Vorwurf der Täuschung
Die Staatsanwaltschaft hatte im Dezember 2012 Anklage gegen Wiedeking und Härter erhoben. Sie wirft den geschassten Porsche-Managern vor, Anleger getäuscht zu haben, als sie 2008 offiziell die Absicht zur Übernahme von VW bestritten. Die Anleger hätten deshalb bei sinkendem VW-Kurs Aktien leer verkauft und sie später viel teurer beschaffen müssen. Wiedeking und Härter bestritten den Vorwurf. Schadensersatzklagen von Hedgefonds und anderen Investoren haben die Landgerichte Braunschweig und Stuttgart zum Teil bereits abgewiesen. Weitere Zivilverfahren laufen noch.
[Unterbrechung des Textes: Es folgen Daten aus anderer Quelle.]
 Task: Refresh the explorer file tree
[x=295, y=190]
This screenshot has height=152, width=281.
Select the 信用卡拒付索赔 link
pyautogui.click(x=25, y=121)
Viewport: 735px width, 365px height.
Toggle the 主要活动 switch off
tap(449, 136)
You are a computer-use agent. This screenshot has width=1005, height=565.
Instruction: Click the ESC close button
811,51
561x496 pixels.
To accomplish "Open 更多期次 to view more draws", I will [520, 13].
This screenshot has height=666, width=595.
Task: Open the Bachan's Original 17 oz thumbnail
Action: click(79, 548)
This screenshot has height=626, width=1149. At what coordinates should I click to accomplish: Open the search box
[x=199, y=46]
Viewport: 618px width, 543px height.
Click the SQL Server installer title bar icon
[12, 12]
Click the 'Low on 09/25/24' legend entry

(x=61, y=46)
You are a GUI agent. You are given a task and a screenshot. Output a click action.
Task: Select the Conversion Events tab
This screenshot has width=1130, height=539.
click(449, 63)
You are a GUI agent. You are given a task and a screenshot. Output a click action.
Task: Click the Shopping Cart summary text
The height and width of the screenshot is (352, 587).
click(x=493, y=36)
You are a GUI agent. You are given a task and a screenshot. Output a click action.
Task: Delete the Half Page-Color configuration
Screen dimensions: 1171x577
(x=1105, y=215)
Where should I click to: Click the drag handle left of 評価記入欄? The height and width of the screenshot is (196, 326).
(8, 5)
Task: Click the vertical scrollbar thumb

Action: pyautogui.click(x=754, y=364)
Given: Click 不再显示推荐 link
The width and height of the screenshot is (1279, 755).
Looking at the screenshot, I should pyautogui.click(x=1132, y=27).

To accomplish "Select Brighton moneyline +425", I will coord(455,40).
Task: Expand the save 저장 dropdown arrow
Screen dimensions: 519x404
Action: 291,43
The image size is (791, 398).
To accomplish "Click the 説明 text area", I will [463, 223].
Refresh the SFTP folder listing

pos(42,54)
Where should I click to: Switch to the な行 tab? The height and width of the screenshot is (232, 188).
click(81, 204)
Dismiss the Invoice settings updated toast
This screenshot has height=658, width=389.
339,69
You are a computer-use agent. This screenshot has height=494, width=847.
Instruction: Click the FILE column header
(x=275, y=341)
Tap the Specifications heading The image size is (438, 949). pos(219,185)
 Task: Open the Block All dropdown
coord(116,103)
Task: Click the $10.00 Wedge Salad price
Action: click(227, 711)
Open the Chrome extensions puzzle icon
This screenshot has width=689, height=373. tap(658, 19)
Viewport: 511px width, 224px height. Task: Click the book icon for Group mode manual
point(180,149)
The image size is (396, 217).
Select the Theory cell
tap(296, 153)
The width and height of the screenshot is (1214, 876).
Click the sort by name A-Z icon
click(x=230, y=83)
Der frühere Porsche-Finanzvorstand Härter wurde wegen Kreditbetrugs verurteilt.Seit Februar 2013 ermittelt die Staatsanwaltschaft zudem gegen mehrere Aufsichtsratsmitglieder der Porsche SE, darunter die Porsche-Großaktionäre Ferdinand Piech und Wolfgang Porsche, wegen Beihilfe zur Marktmanipulation. Ob auch hier Anklage erhoben wird, hängt vom Ausgang der Verfahren gegen Härter und Wiedeking ab.